Al respecto, el gobernador de Lara, Luis Reyes Reyes, afirmó que ante la recepción de quejas por cobros excesivos, anunció un despliegue de funcionarios para supervisar el servicio; advirtió que, ante faltas graves, se procederá a la retención de las unidades automotoras.
«No vamos a permitir cobro por encima de esa tarifa que ya se estableció y aplicaremos la medida para que se cumpla esta resolución», dijo el gobernador, quien descartó intentos de paralización del servicio.
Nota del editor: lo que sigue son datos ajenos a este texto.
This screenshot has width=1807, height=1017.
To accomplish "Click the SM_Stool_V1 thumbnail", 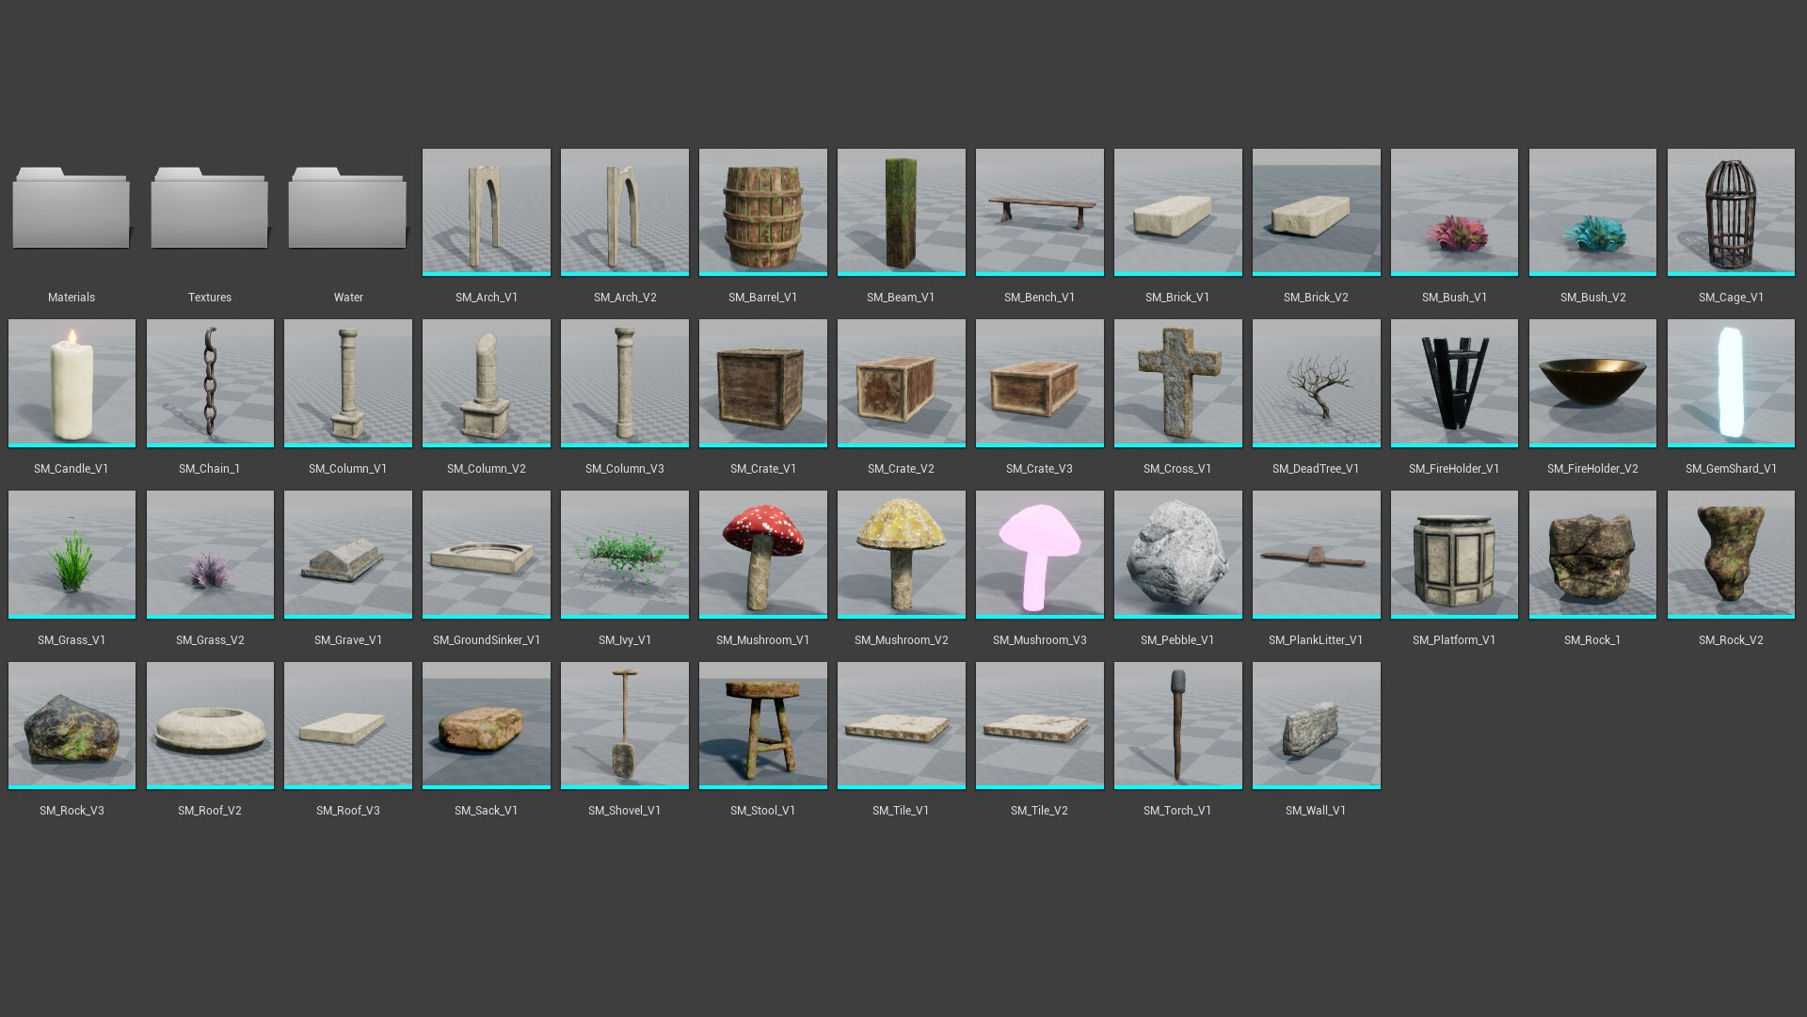I will click(763, 725).
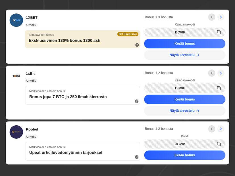Open help icon on 1xBit bonus

136,101
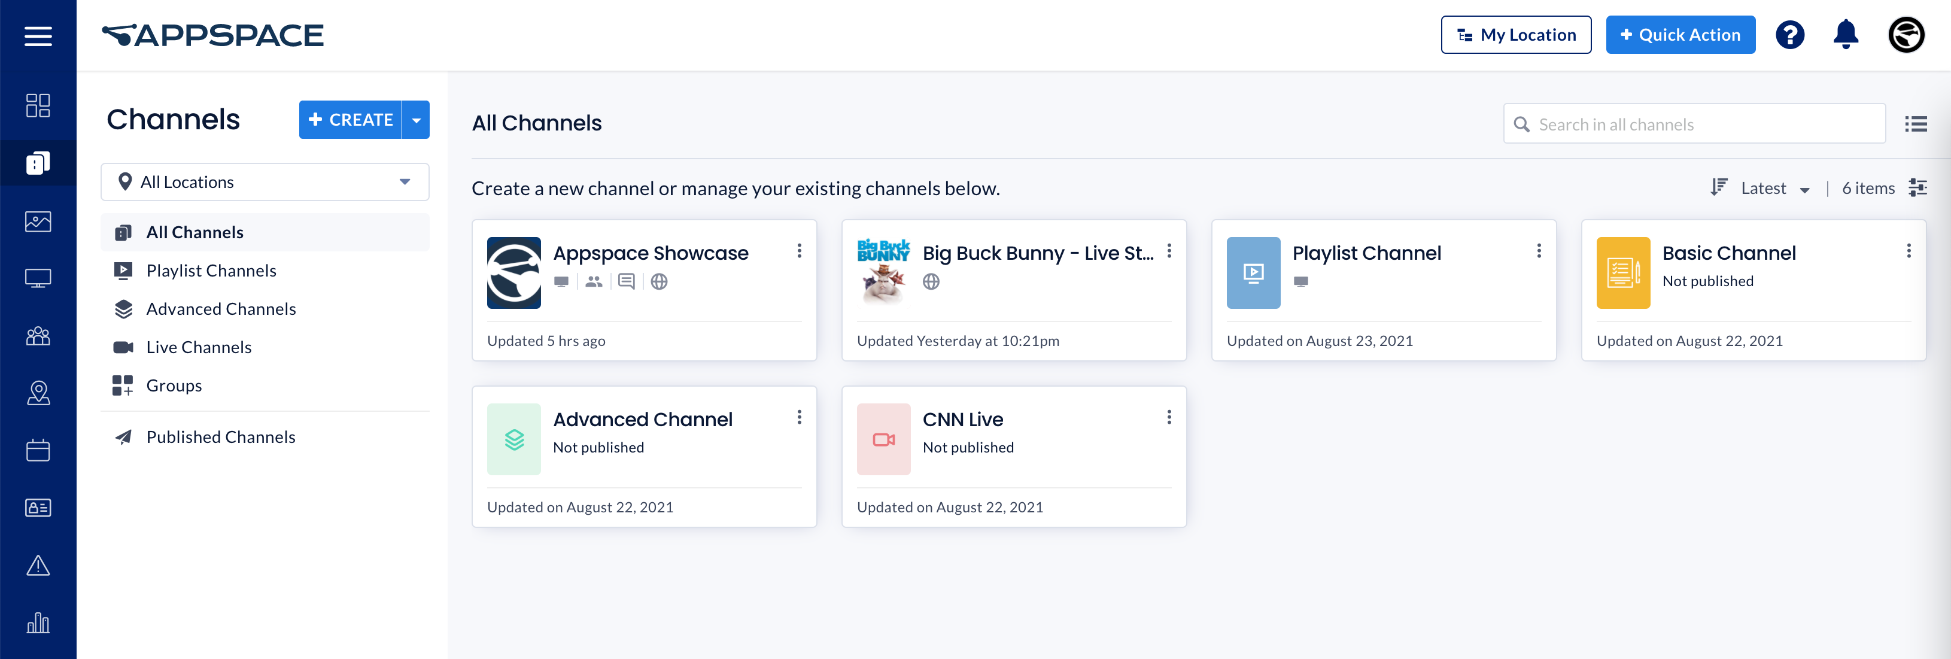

«Vamos a tener a los fiscales en las calles y hacer como hicimos durante cinco meses, como parar (detener) la unidad y si el transportista insiste en seguir cobrando más de Bs. 100, se procede a remitir al estacionamiento, donde estará los días que sean necesarios», expresó el mandatario. Llamó a respetar la tarifa oficial, de manera estricta, sin permitir abusos, exigiendo el cumplimiento de la norma en las líneas hacia El Cují y Tamaca, así como a Cabudare.


Supervisión oficial y conflicto por el pasaje
El equipo reporteril tuvo testimonios de usuarios que viajan a diario desde el norte de Barquisimeto, quienes reiteran que viven en una confusión, porque la mayoría de las unidades no se ajustan a la tarifa establecida por la Autoridad Metropolitana de Transporte y Tránsito (AMTT), al exigir que les cancelen entre Bs. 120 a 150 a partir de este lunes 16 de marzo. Lo asocian con la «suerte» en una tarifa cambiante a conveniencia de algunos transportistas que alegan que el monto no alcanza para cubrir los gastos operativos del parque automotor.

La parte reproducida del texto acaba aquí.